Philippines, US Eye Defence Pact Expansion

The expansion could result in increased American access to military installations in the Philippines…reports Asian Lite News

Officials from the Philippines and the United States announced on Thursday their intent to explore the potential expansion of the areas covered by their joint defense agreement.

According to the Arab News, this expansion could result in increased American access to military installations in the Philippines, a development occurring amidst escalating tensions in the South China Sea.

Earlier this year, Manila granted the United States permission to utilize four additional strategically positioned bases across the Philippines. This decision garnered significant attention from Beijing, as it expanded Washington’s access to a total of nine military facilities within the country, as stipulated by the 2014 Enhanced Defense Cooperation Agreement.

The four recently designated bases are strategically located, with three oriented towards the north, facing Taiwan, and one in proximity to an island within the contentious South China Sea, Arab News reported.

Admiral John Aquilino, the head of the US Indo-Pacific Command, disclosed that he and Lieutenant General Romeo Brawner Jr., the Philippines’ military chief, have engaged in discussions concerning the potential expansion of the number of bases accessible to US forces.

Meanwhile, the Philippines rejected China’s 2023 edition of its “standard map,” which includes the nine-dashed line (now a ten-dashed line) in their territory.

China, on August 28, released the 2023 edition of its “standard map”, incorporating the country’s claims over the nine-dash line, thereby laying claim to a large part of the South China Sea.

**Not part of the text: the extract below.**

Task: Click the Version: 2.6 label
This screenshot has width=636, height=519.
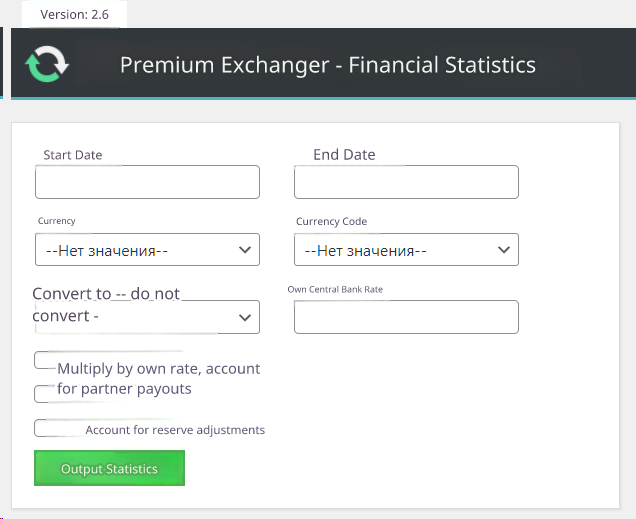Action: coord(75,15)
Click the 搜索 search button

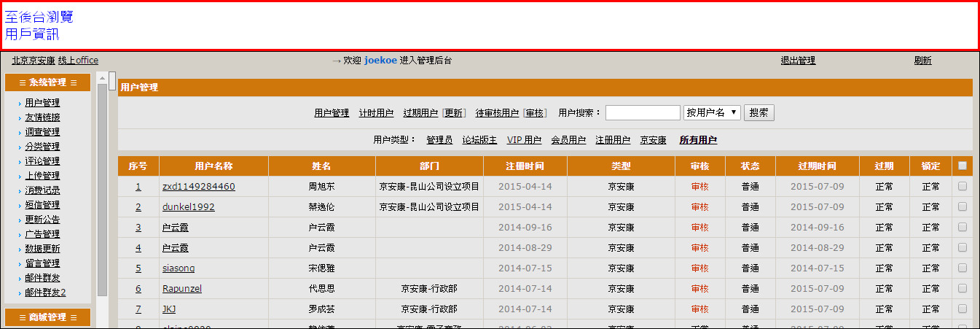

Vietnam, the Philippines, Malaysia, and Brunei have all claims over the South China Sea areas.

An official release quoted the Philippines Foreign Ministry as saying, “This latest attempt to legitimize China’s purported sovereignty and jurisdiction over Philippine features and maritime zones has no basis under international law, particularly the 1982 United Nations Convention on the Law of the Sea (UNCLOS).”

The 2016 Arbitral Award invalidated the nine-dashed line, the statement read, adding that “maritime areas of the South China Sea encompassed by the relevant part of the ‘nine-dash line’ are contrary to the Convention and without lawful effect to the extent that they exceed the geographic and substantive limits of China’s maritime entitlements under the Convention”.

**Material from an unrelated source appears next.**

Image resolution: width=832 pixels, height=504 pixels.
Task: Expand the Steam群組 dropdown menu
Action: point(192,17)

The Philippines called on China to act responsibly and abide by its obligations under UNCLOS and the final and binding 2016 Arbitral Award.

On July 12, 2016, the arbitral tribunal ruled in favour of the Philippines on most of its submissions. The arbitral tribunal adjudicating the Philippines’ case against China in the South China Sea ruled overwhelmingly in favour of the Philippines, determining that major elements of China’s claim—including its nine-dash line, recent land reclamation activities, and other activities in Philippine waters—were unlawful, according to the United States–China Economic and Security Review Commission.